Judicial review by a specialized Court, as is the U.S. Court of Appeals for Veterans Claims - limited to review of final Board decisions and ancillary matters - might be viewed as twofold. It provides judicial review for the individual claimant; that is review that is wholly independent of the executive or legislative branch and administrative pressures that might be presented outside the context of legislation. Within our Nation and set of values, this is a sacred right, and one for which our veterans fought many years to achieve. But there is a second aspect to limited jurisdictional review by a specialized court. Judicial decisions that have precedential value (our panel and full-court decisions) are binding on the agency, and can help establish uniformity in the adjudication of matters within the agency. Compliance is enforced not only by the Secretary and the Board, but by the uniform application of law and subsequent decisions of the Court.

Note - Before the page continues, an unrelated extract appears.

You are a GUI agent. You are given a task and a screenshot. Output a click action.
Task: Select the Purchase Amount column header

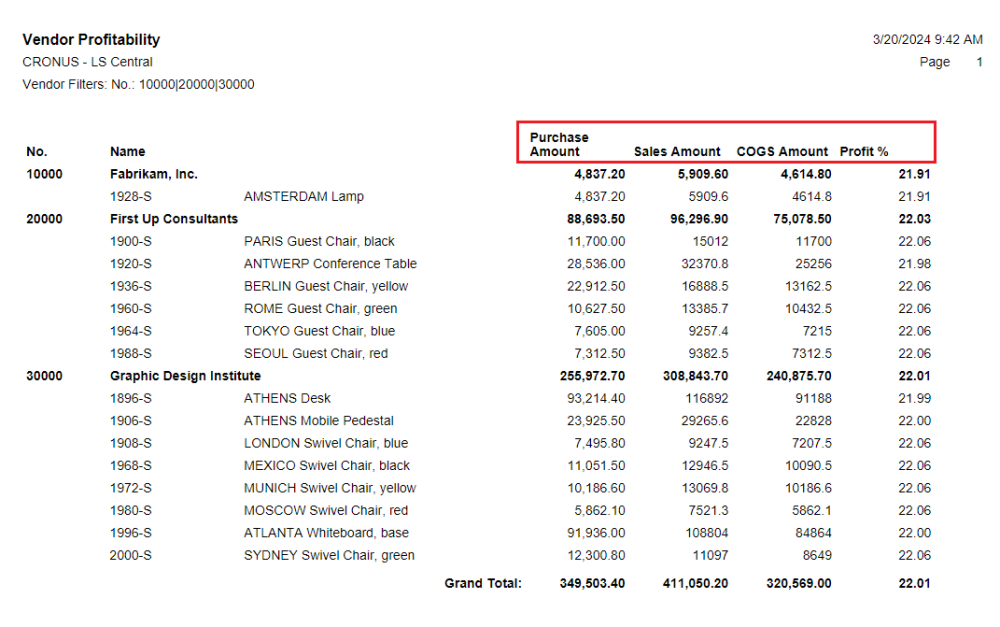pos(559,144)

With rare exception, we perceive no bad faith or gross negligence in the processing and adjudication of claims below. From our perspective, an enormous number of claims are processed and adjudicated by the Secretary and the Board. Judicial review helps to ensure mistakes are corrected. Efforts should indeed be taken to reduce the number of errors made, particularly the repetitive errors, but the overall review structure between the Court and the Board is sound.
It strongly appears that at least for the present and near future, the number of claims filed below will remain increasingly high, which likely will keep appeals to the Board and the Court increasingly high. Congress has authorized two new judges and, I understand, additional staffing at the Board and within VA. At this time, we perceive no need for any significant additional increase in staffing for the Court. I defer to the Secretary and the Board with regard to their operations.
III. CONCLUSION
At his nomination hearing before the Senate Judiciary Committee in September 2005, now Chief Justice John Roberts compared the work of judges and justices to that of a baseball umpire and said: "I will remember that it's my job to call balls or strikes, and not to pitch or bat." Although I and my colleagues at the U.S. Court of Appeals for Veterans Claims do not equate ourselves to the Chief Justice, we certainly heed his counsel. Thus, I assure this Committee that
each judge on the Court strives to live up to the oath that we took when we were appointed to the bench - to administer justice and to faithfully and impartially discharge and perform the duties incumbent upon us as judges of a court of law. We appreciate the opportunity to engage in dialogue aimed at strengthening and improving the veterans benefits adjudication system as a whole. However, we recognize that it is the legislative branch of government that must take the steps necessary to create the laws and the framework which the Executive branch is charged to administer, and it is our responsibility to provide judicial review. On behalf of the judges of the Court, I thank you for the Committee's efforts in this regard, and for your invitation to share our views on this subject.